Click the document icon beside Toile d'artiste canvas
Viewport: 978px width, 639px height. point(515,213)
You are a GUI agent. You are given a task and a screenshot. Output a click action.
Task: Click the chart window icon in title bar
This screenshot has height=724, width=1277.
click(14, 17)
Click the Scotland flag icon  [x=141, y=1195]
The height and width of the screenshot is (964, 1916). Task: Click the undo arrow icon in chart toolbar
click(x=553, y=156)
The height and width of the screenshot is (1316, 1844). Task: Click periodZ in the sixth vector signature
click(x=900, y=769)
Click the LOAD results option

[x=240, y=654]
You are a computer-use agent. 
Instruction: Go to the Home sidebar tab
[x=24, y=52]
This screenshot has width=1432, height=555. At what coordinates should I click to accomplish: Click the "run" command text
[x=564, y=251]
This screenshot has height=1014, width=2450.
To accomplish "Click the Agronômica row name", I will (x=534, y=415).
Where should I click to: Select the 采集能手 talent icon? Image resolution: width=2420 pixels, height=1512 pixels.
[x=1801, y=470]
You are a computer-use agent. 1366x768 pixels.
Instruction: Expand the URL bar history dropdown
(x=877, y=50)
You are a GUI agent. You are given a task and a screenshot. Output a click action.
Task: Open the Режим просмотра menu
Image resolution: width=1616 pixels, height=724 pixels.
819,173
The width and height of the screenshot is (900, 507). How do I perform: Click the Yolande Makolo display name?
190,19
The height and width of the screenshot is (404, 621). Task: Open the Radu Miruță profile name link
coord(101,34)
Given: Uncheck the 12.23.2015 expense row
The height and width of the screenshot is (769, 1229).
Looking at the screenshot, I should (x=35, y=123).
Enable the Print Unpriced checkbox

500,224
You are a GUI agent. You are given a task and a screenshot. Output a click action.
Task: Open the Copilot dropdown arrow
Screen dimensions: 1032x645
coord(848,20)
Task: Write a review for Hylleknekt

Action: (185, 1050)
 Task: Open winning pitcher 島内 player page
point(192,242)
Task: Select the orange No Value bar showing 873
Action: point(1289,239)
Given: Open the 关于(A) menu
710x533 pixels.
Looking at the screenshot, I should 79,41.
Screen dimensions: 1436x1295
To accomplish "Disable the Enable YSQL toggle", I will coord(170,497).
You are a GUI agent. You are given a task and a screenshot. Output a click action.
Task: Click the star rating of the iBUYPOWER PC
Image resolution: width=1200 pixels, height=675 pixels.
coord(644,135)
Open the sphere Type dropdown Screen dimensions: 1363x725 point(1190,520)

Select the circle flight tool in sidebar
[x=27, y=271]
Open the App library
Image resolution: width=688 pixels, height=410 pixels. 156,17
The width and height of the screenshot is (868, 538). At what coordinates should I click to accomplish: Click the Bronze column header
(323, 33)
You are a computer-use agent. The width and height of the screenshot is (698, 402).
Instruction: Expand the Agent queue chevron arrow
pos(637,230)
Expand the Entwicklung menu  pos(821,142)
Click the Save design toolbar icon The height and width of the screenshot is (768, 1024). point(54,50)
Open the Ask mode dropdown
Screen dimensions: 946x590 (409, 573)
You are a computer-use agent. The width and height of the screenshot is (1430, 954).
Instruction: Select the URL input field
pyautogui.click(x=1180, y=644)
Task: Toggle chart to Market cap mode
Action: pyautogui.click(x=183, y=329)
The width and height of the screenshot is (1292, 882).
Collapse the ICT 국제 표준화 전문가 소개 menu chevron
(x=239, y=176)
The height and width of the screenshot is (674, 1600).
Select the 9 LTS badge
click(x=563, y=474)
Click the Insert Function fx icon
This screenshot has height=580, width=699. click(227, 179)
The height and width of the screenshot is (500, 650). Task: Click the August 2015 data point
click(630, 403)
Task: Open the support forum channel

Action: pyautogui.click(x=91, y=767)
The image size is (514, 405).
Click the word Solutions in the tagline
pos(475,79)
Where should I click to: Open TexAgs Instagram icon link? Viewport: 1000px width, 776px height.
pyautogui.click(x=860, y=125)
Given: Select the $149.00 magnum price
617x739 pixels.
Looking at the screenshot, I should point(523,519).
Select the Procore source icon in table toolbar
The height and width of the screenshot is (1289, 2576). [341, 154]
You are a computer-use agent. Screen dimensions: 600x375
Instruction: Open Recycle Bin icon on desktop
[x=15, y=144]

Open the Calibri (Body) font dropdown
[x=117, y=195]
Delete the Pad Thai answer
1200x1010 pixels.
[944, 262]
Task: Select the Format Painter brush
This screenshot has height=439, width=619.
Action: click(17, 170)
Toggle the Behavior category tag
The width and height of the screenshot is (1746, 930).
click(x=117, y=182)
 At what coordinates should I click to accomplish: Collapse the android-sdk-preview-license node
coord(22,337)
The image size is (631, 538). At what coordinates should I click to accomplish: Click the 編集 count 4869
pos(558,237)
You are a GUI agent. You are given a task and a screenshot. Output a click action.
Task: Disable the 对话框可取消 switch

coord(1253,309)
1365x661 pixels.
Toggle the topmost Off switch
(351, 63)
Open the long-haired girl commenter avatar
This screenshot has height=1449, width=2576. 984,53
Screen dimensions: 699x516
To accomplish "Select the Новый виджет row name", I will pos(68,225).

» **WHAT THIS TASK INVOLVES**
What is needed is an exact repetition of the lines from the first line of the records through the line containing "Click the Scotland", both ends included, and nothing more.

» **ANSWER FOR THE TASK**
Click the document icon beside Toile d'artiste canvas
Viewport: 978px width, 639px height. point(515,213)
You are a GUI agent. You are given a task and a screenshot. Output a click action.
Task: Click the chart window icon in title bar
This screenshot has height=724, width=1277.
click(14, 17)
Click the Scotland flag icon  [x=141, y=1195]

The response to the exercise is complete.